Le juge a soulevé le papier et a expliqué que le paquet avait été livré par un coursier privé à huit heures du matin ce jour-là. Il contenait des dossiers médicaux, des relevés bancaires, des contrats d’entreprise et une déclaration sous serment de Simon Fletcher lui-même.
Mon cœur semblait battre parce que j’ai réalisé que Simon ne m’avait pas du tout abandonnée. Il travaillait sur quelque chose que Harrison ne pouvait ni influencer ni contrôler avec sa richesse.
Le juge a poursuivi sa lecture et a mentionné que le dossier comprenait une demande d’ordonnances de protection d’urgence et un gel de tous les biens matrimoniaux. Le visage de Tiffany se perdit de couleur alors qu’elle regardait Harrison, qui se penchait maintenant pour chuchoter frénétiquement à son propre avocat.
Son avocat ne s’est pas penché en arrière pour écouter, et ce petit geste de distance m’a montré que l’équipe juridique de Harrison était tout aussi dans l’ignorance.
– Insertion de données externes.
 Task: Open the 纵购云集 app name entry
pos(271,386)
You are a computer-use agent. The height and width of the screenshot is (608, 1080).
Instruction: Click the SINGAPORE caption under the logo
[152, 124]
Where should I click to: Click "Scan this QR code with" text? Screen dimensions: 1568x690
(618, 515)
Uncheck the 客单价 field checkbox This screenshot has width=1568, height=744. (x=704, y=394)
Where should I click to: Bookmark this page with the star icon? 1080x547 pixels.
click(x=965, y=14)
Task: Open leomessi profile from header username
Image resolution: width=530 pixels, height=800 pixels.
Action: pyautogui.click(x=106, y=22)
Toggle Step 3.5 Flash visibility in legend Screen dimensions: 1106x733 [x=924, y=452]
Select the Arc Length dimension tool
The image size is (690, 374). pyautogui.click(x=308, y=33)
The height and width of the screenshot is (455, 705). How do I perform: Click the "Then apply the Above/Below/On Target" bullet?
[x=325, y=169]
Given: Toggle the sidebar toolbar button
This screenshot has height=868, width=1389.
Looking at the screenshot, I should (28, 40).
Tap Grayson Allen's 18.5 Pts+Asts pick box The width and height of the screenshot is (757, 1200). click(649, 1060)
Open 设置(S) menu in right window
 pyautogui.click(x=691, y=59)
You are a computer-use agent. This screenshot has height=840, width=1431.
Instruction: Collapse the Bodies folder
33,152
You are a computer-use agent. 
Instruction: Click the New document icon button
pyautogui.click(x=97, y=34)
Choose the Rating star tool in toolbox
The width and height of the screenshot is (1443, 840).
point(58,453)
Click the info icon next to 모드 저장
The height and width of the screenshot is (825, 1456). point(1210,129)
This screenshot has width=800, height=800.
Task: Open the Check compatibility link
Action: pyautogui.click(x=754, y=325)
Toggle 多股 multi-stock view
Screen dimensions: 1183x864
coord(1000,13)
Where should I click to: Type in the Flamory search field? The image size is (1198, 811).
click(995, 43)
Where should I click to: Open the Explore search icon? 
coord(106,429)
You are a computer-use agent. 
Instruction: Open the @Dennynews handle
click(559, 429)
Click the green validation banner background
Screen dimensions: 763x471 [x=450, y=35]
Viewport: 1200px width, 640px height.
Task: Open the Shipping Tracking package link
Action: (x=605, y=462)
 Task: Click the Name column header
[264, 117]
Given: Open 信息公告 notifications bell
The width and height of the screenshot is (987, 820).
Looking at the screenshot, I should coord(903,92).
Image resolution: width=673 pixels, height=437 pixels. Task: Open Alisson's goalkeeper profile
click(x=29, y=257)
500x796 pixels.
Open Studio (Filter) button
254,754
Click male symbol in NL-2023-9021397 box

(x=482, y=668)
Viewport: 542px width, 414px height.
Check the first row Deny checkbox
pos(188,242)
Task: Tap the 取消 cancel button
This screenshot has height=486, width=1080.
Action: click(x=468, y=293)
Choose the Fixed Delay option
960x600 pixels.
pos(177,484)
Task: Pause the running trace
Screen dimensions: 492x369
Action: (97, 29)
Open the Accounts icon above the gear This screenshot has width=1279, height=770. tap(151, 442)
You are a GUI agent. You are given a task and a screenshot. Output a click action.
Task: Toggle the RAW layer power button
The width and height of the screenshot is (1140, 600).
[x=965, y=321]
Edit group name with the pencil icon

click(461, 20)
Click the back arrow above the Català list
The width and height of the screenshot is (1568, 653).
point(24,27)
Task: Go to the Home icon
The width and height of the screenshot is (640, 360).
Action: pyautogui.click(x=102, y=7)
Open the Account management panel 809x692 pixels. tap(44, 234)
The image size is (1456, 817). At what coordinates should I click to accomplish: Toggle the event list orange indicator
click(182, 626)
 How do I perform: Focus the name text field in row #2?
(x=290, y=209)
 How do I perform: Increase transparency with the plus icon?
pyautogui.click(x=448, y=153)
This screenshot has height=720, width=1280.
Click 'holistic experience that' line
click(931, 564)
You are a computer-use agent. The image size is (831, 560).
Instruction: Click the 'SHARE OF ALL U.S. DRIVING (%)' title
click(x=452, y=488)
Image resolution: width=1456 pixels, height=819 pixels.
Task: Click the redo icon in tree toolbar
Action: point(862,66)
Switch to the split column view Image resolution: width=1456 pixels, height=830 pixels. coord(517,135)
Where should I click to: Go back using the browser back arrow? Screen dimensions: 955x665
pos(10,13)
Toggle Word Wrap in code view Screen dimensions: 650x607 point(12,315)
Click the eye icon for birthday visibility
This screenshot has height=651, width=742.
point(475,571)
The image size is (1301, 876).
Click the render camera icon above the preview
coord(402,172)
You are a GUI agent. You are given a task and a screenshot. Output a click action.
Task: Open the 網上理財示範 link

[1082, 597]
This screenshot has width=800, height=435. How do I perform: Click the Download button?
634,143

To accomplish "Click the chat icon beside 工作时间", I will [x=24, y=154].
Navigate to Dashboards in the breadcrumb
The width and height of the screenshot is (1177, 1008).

Le juge a tourné une nouvelle page et m’a demandé si j’avais signé un transfert de participation dans le Miller Manor Group il y a onze mois.
La mention de ce nom me frappa plus fort que le coup physique que j’avais reçu plus tôt. Miller Manor Group était la petite entreprise que ma mère avait construite de toutes pièces à travers des décennies de travail acharné.
C’était un ensemble de logements locatifs et un petit immeuble de bureaux à Des Moines qu’elle avait géré avec un soin incroyable. Elle nettoyait elle-même ces bâtiments la nuit juste pour s’assurer que les paiements de l’hypothèque étaient toujours à temps.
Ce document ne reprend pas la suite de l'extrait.